DATA FOR THIS EXERCISE:

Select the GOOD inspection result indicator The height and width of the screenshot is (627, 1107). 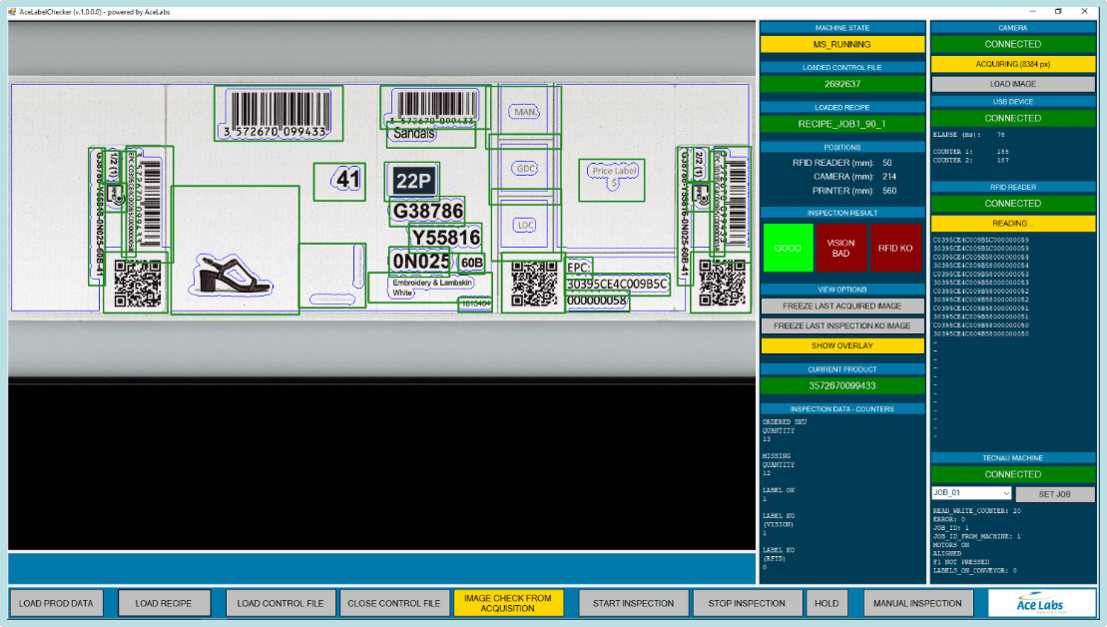788,247
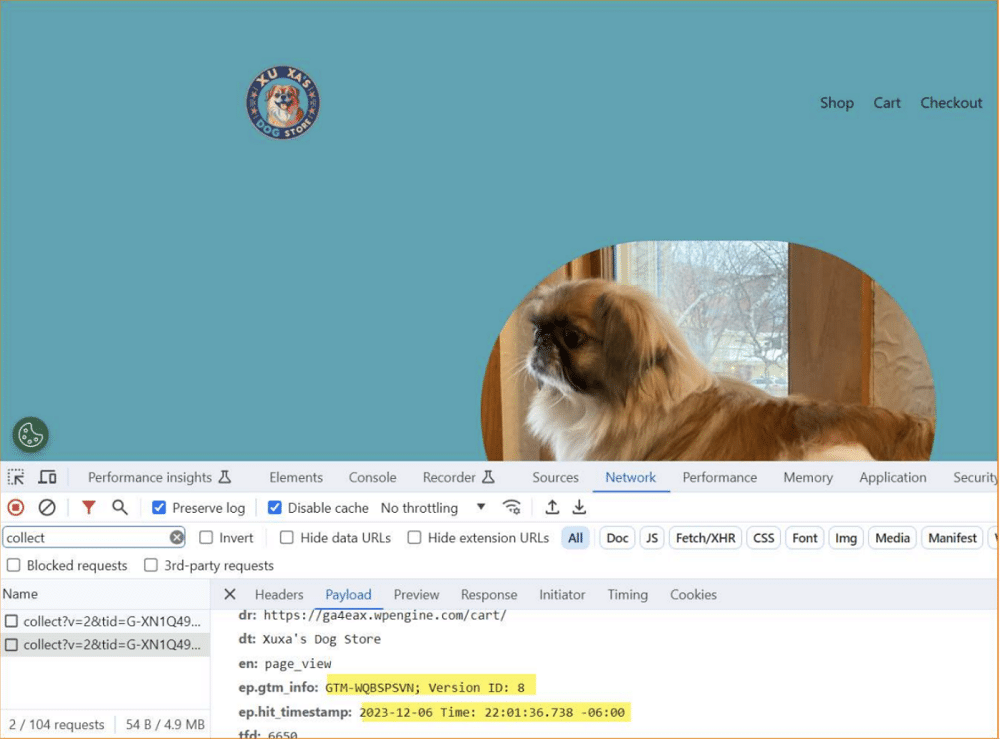Stop recording network log
Viewport: 1000px width, 739px height.
[16, 508]
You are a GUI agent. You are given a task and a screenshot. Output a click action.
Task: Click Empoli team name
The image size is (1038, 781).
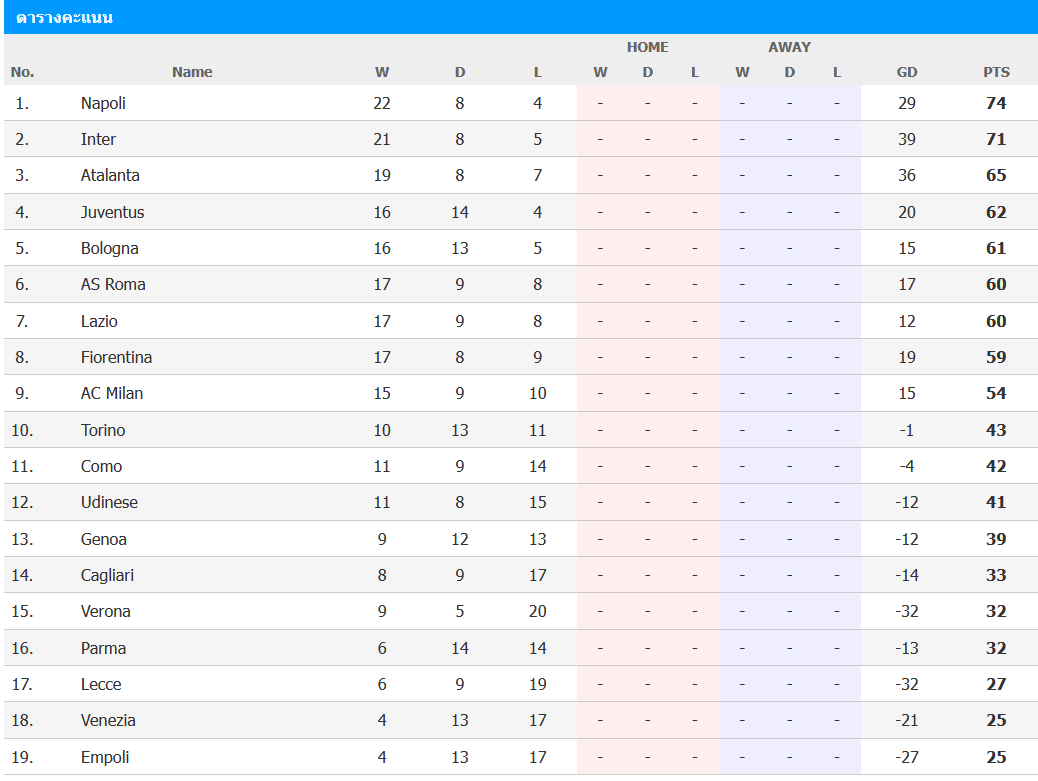pyautogui.click(x=105, y=757)
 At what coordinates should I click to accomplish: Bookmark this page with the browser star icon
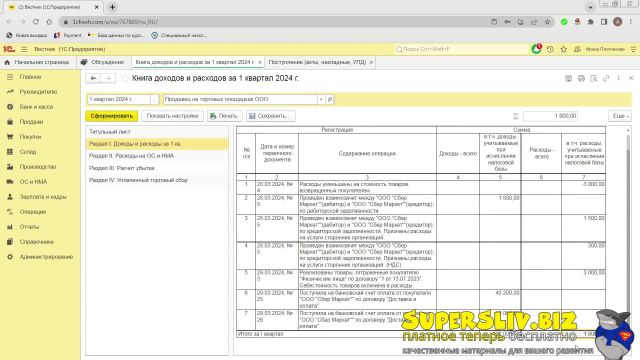coord(547,22)
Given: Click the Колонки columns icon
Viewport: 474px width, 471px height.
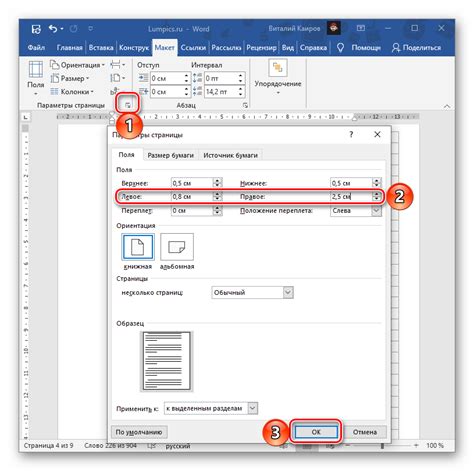Looking at the screenshot, I should pos(55,91).
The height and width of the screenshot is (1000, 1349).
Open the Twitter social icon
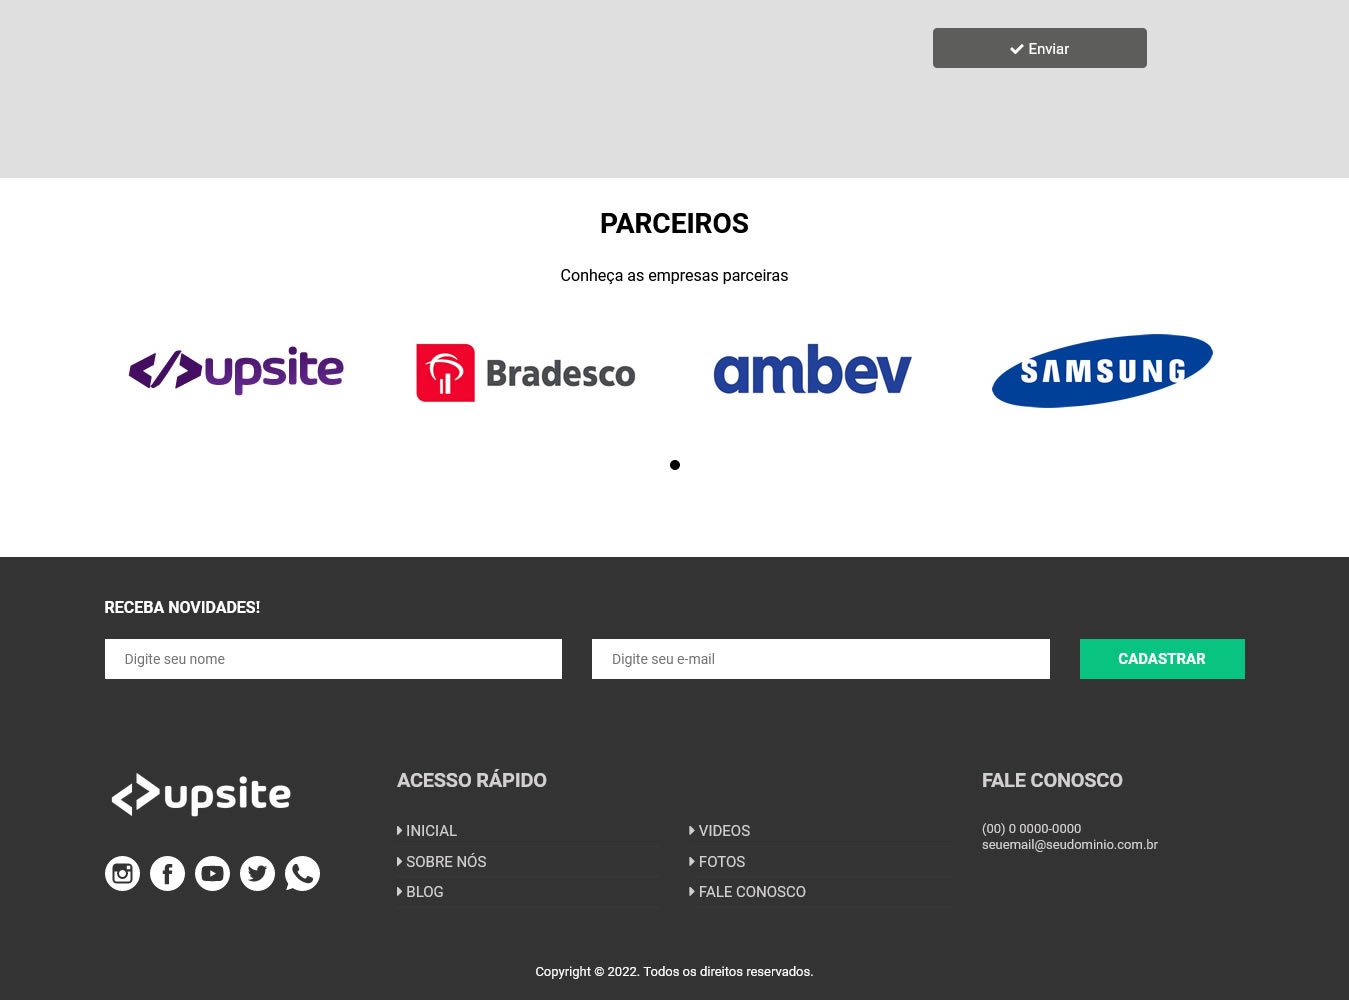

SET EXERCISE: Rewrite the part of the listing that opens with the line containing "At what coordinates" and closes at the end of the listing, swapping "icon" for "button" and keeping everything else the same. Leave the pictures out of your answer.

SOLVED PROBLEM:
 At what coordinates should I click to accomplish: Bookmark this page with the browser star button
coord(547,22)
Given: Click the Колонки columns button
Viewport: 474px width, 471px height.
Looking at the screenshot, I should pos(55,91).
The height and width of the screenshot is (1000, 1349).
Open the Twitter social button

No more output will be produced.